PROBLEM REQUIREMENTS =
Copy down the passage from the text about Exact Path in schools, from "Ashley Public School began" up to and including "that recommendation already.".
── GIVEN TEXT
Mr. Burkman acknowledges the summer success and forthcoming program use this school year is not without support from the Edmentum team.
“The product support from Edmentum has been a reason why it has been a really sustained product in the schools that I have been in,” noted Mr. Burkman. “While moving to Exact Path in a time of a chaos caused by COVID, it was reassuring at the superintendent's level to know that it's not just a product, that the customer service is high quality and done pleasantly. As districts are trying to feel their way around, it's important that they're able to know that a company makes a quality product but that the customer service has really been outstanding.”
Commitment to Closing Skill Gaps at Lidgerwood Public School
In the small district of Lidgerwood Public School, Superintendent and Elementary School Principal Chris Bastian is also very excited about the different individualized learning and intervention needs Exact Path can help address.
“I was looking over a 4th grader’s shoulder here this morning [as he was working in his learning path], and I was entrenched in the story too,” remarked Mr. Bastian. “It was very interactive. It seemed like it grabbed this one little boy’s attention right away. He was all in.”
Teachers across K–12 are using Exact Path to address other needs as well. For elementary students, teachers are carving out time to give students targeted skill-based support when they can. At the middle and high school level, the program is being used as an intervention tool. The most excited group to dig in, however, has been the resource and Title I classrooms, whose students have 30 minutes in their schedules each day for dedicated needs-based instruction.
“We’ve got to prepare ourselves that no matter what we did this past spring , in fall, these guys are going to be behind,” reflected Mr. Bastian. “Before we throw the panic button, let’s get them enrolled in Exact Path. We’re doing our best to run everybody through the diagnostics so that we have that available to [our teachers].”
While it’s still early in the school year, Mr. Bastian is committed to closing skill gaps and promoting growth, and he believes Exact Path is a powerful part of that equation.
“[Exact Path] is for kids, and that’s what we’re here for,” proclaimed Mr. Bastian. “This is a tool 100-percent aligned to kids to help them get better, period. We know that COVID is a monster—that it raises its head and it just takes, and [with Exact Path,] this is one piece that we might be able to take back.”
Intervention Expands into Individualized Learning for All at Ashley Public School
For pre-K–12 Principal Chris Doane at Ashley Public School, bringing Exact Path into the fold started with a very clear need driven by data.
Mr. Doane recalled, “We’re always asking the question[s]: ‘What do we do with our test scores? How do we implement improvements or interventions?’ Exact Path is something that will help [students]—whatever we can do to get students from point A to B. I have faith that my teachers can do a lot of it, but I still think something like this would be a huge benefit to our students.”
Ashley Public School began using Exact Path during the 2019–20 school year for Title I students in an intervention capacity, but even before the year even ended, the school had expanded its implementation to reach all students.
“I think it’s a great program,” reflected Mr. Doane. “I think it's a program that helps us with supplementary materials that we don't have to go find,” such as instructional videos, practice, lesson plans, and printables. “That's one of the big things that I've tried to tell my teachers: ‘You have kids that have gaps, and you're trying to help them. You don't have to go find that information on your own.’”
For the 2020–21 school year, Mr. Doane has set the expectation that all K–9 students will use Exact Path twice a week to meet their individualized needs. Many are exceeding that recommendation already.
“We have an administrative conference every October,” noted Mr. Doane. “I’ve tried to let my peers know: ‘This is a program that I’ve been using, and you’ve got to check it out.’ I will keep doing the same.”
────
── RECORD EXTRACTS
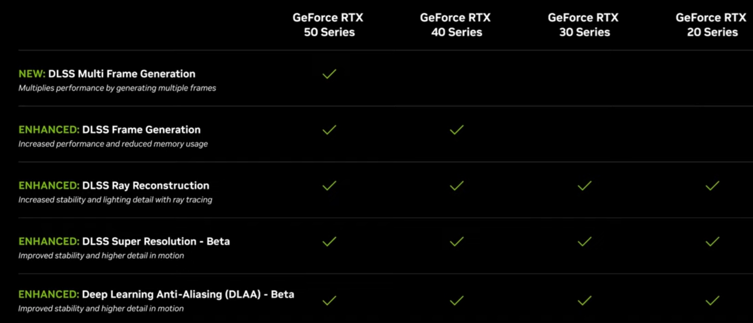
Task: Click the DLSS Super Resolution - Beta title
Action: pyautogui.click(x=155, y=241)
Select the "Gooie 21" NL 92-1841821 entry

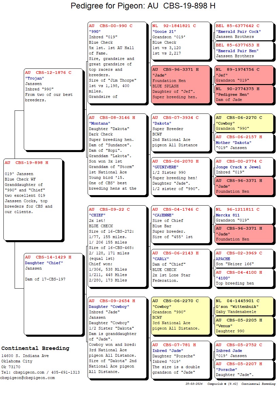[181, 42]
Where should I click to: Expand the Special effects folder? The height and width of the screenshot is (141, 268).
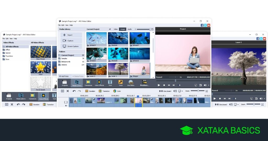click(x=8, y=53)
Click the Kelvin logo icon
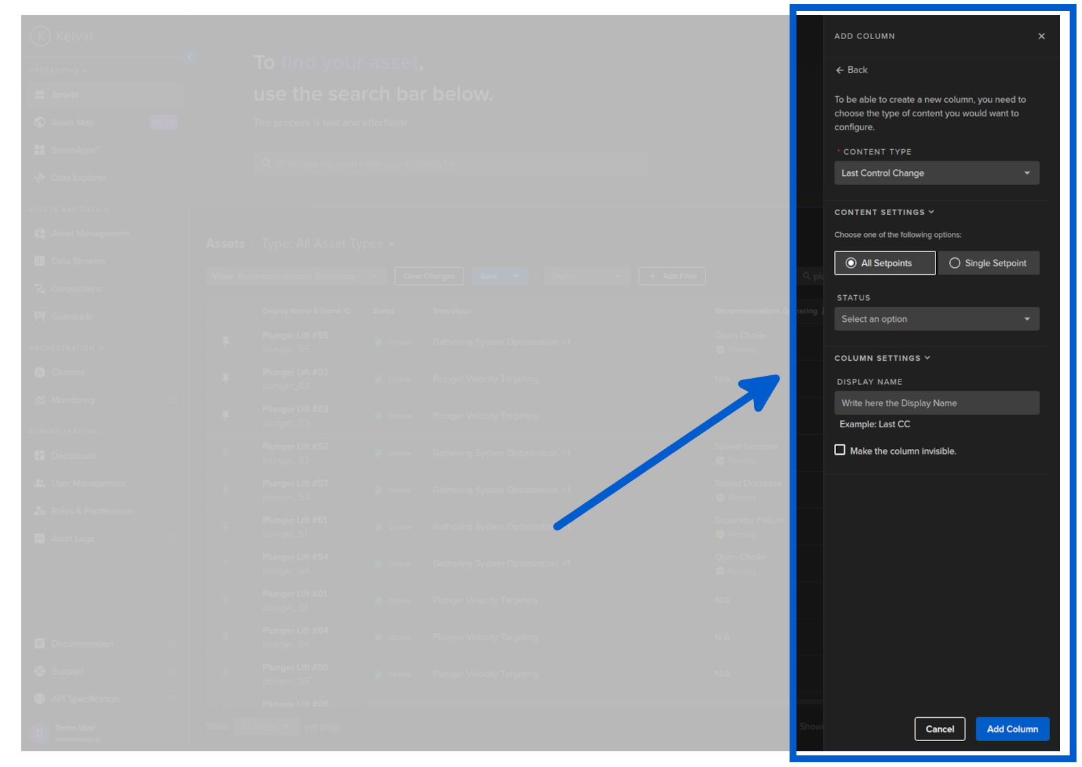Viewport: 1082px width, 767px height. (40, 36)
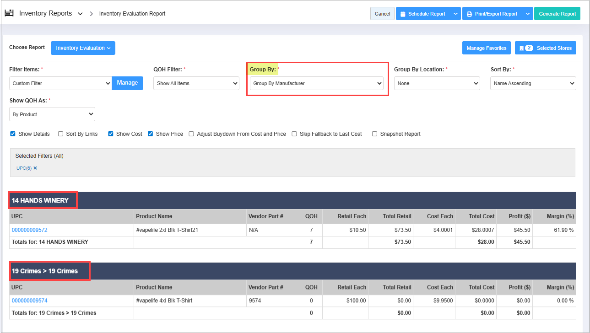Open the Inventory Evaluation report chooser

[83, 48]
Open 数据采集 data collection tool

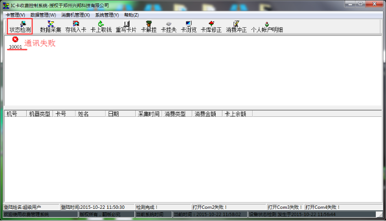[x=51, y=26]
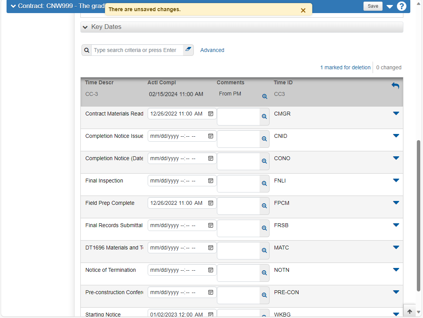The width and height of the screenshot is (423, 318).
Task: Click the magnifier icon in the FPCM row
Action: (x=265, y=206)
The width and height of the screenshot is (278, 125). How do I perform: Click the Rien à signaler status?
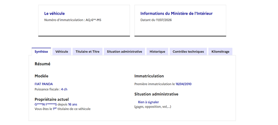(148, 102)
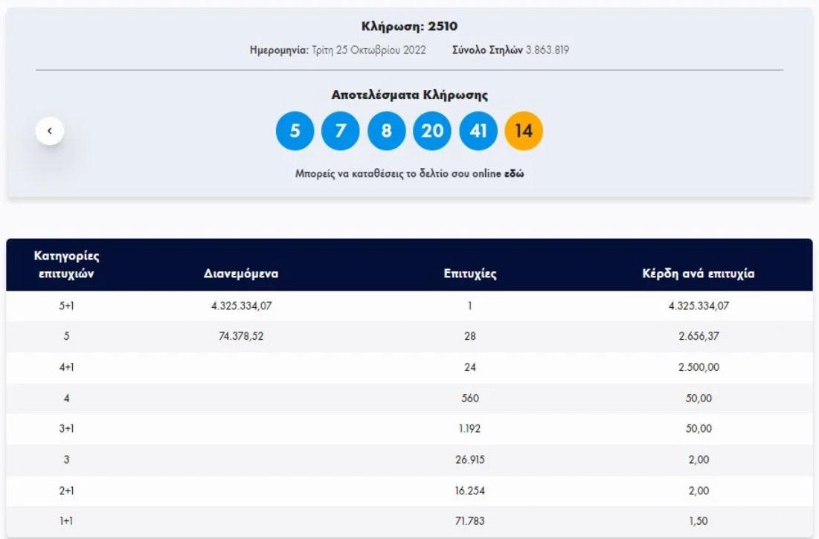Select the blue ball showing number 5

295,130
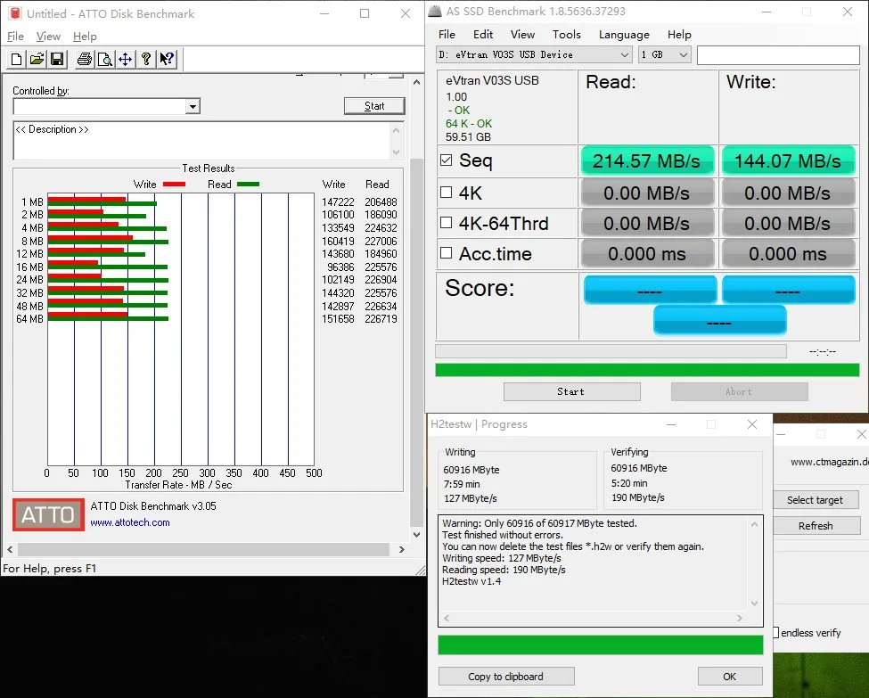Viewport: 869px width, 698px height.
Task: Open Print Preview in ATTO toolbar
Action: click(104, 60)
────
── RECORD EXTRACTS
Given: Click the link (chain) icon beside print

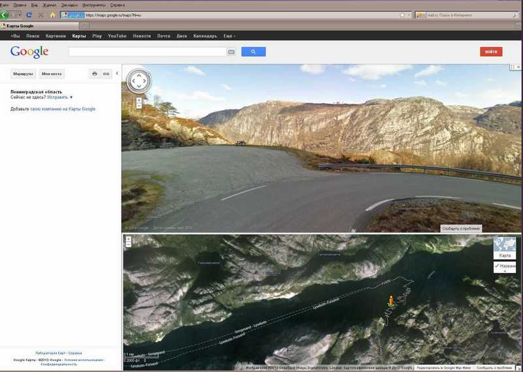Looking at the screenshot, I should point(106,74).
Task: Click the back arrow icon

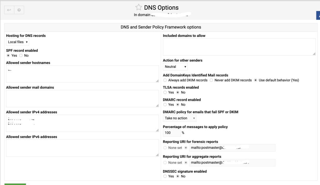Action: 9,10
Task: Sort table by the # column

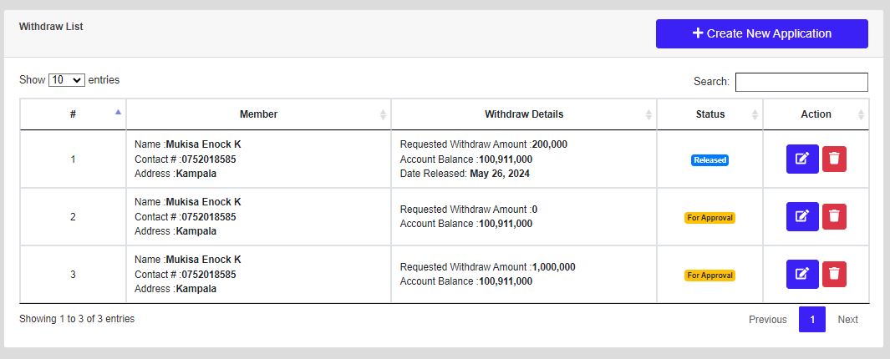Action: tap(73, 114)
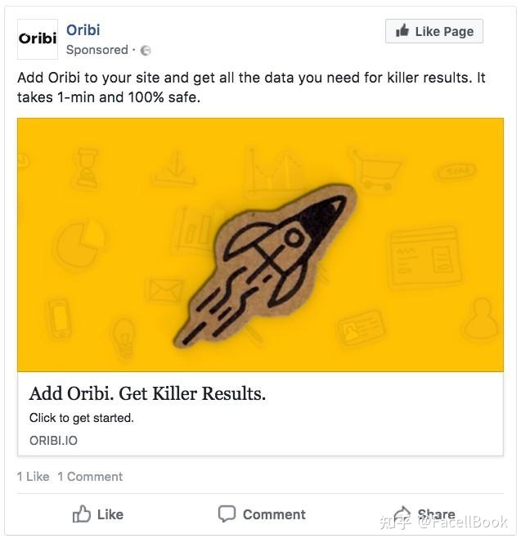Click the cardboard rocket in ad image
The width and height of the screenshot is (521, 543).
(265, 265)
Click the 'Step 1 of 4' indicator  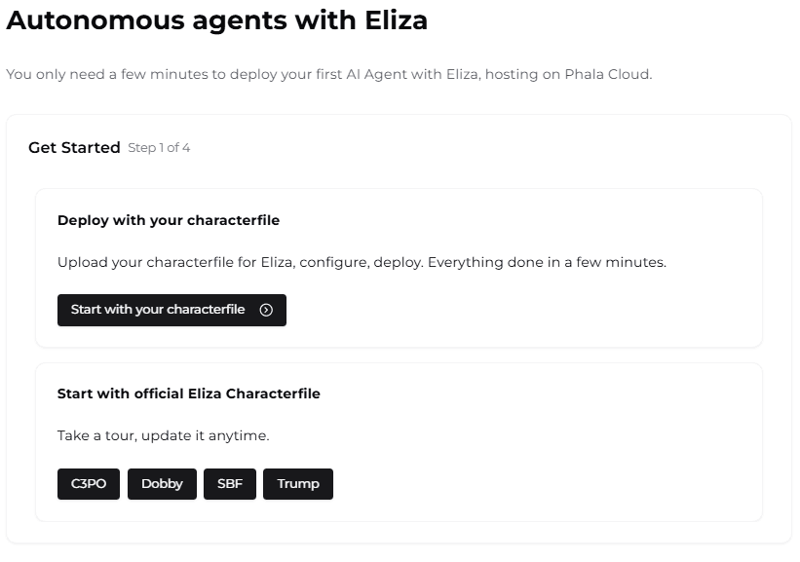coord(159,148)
────
── RECORD EXTRACTS
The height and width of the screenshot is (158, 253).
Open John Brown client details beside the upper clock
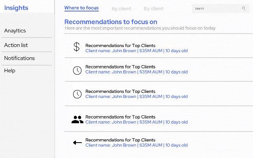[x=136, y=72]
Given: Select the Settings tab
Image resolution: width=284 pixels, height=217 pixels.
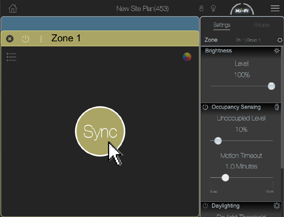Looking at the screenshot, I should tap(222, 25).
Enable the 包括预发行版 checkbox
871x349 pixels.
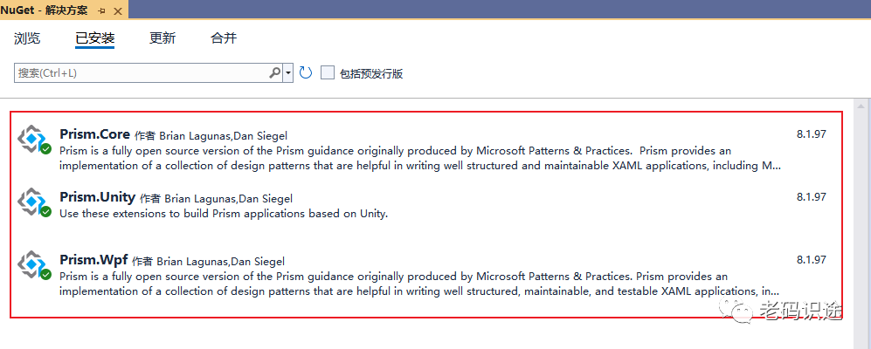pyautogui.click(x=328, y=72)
────
EXERCISE OUTPUT =
Ashley Public School began using Exact Path during the 2019–20 school year for Title I students in an intervention capacity, but even before the year even ended, the school had expanded its implementation to reach all students.
“I think it’s a great program,” reflected Mr. Doane. “I think it's a program that helps us with supplementary materials that we don't have to go find,” such as instructional videos, practice, lesson plans, and printables. “That's one of the big things that I've tried to tell my teachers: ‘You have kids that have gaps, and you're trying to help them. You don't have to go find that information on your own.’”
For the 2020–21 school year, Mr. Doane has set the expectation that all K–9 students will use Exact Path twice a week to meet their individualized needs. Many are exceeding that recommendation already.